§ **WRITTEN PROBLEM 1**: List every factor the stock market article gives for sending stocks into a tailspin in April.
§ **WRITTEN PROBLEM 2**:
Answer these questions from the stock market article:
(a) How much has the S&P 500 risen since last Monday?
(b) Which firm is Richard Bernstein with?
(c) On what date was Bernstein's note about the yield curve written?
§ **WRITTEN PROBLEM 3**: Keep writing the stock market article from the point where it stops.

Here is an interesting write up from the "bears" point of view.

<<02 May 07:35

By Stacey L. Bradford
Of SMARTMONEY.COM

THE JOKE WAS ON INVESTORS in April. Higher energy prices, rising inflation, a
slowing economy and some disappointing earnings reports sent stocks into a
tailspin, touching lows not seen since before the presidential election.

And yet a handful of our pundits came out swinging last week, arguing that
with prices so low surely the market had hit bottom - or at least close to it.

As the S&P 500 continues to struggle - it's up a scant 1% since last Monday -
we think it's time to give the bears their chance to speak. After all, they're
the ones who've been right this year.

You won't find Merrill Lynch's Richard Bernstein predicting a rally in the
near future. Asked when the slowdown in growth and profit expectations might
improve, the gloomy strategist tells investors it won't be anytime soon.

Just look at the flattening yield curve, he writes in a note dated April 15.

When the yield curve flattens significantly, it implies slower-than-normal
growth for the economy in coming months. "Although some observers are already
suggesting that the economy will re-accelerate and the correction in cyclical
issues is near an end, the yield curve continues to suggest otherwise," he
writes. The upside? At least the yield curve isn't inverted. When that happens,
investors should prepare for a recession.

§ **STORED DATA**:

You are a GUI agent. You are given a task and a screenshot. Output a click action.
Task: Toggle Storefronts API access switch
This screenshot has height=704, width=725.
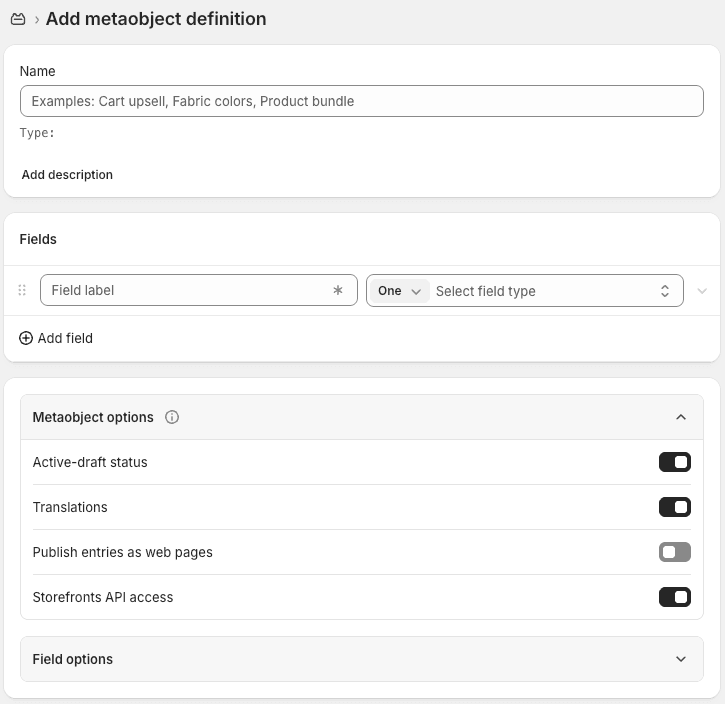click(674, 597)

§ **EXPECTED ANSWER 1**: Higher energy prices, rising inflation, a slowing economy, and some disappointing earnings reports.

§ **EXPECTED ANSWER 2**:
(a) A scant 1%.
(b) Merrill Lynch.
(c) April 15.

§ **EXPECTED ANSWER 3**:
ISI Group's Ed Hyman agrees that the economy is slowing. He points out in a
note dated April 28 that real year-over-year GDP growth peaked one year ago at
5%. Over the past year, GDP increased by just 3.6%. And with the lagged effects
of oil and Fed interest rate hikes, GDP growth is likely to continue to slow
over the upcoming 12 months, he says. Hyman expects just 2% real GDP growth
during the second half of 2005 and the first quarter of 2006
- a level
insufficient to create jobs, say most economists.

Now for our biggest bear, Pimco's Bill Gross. It wasn't long ago that the
bond guru warned investors that the Dow Jones Industrial Average was more
likely to hit 5000 than to stay above 10000. He has admitted to blowing that
call. (We always like a pundit who shows humility.)
But that hasn't changed his
bleak outlook. While he's no longer predicting doomsday, he warns that the days
of 10% annual returns from the stock market are over for now. He says, it's
more realistic to expect 5+% nominal returns from equities and just 2% real
returns (after inflation).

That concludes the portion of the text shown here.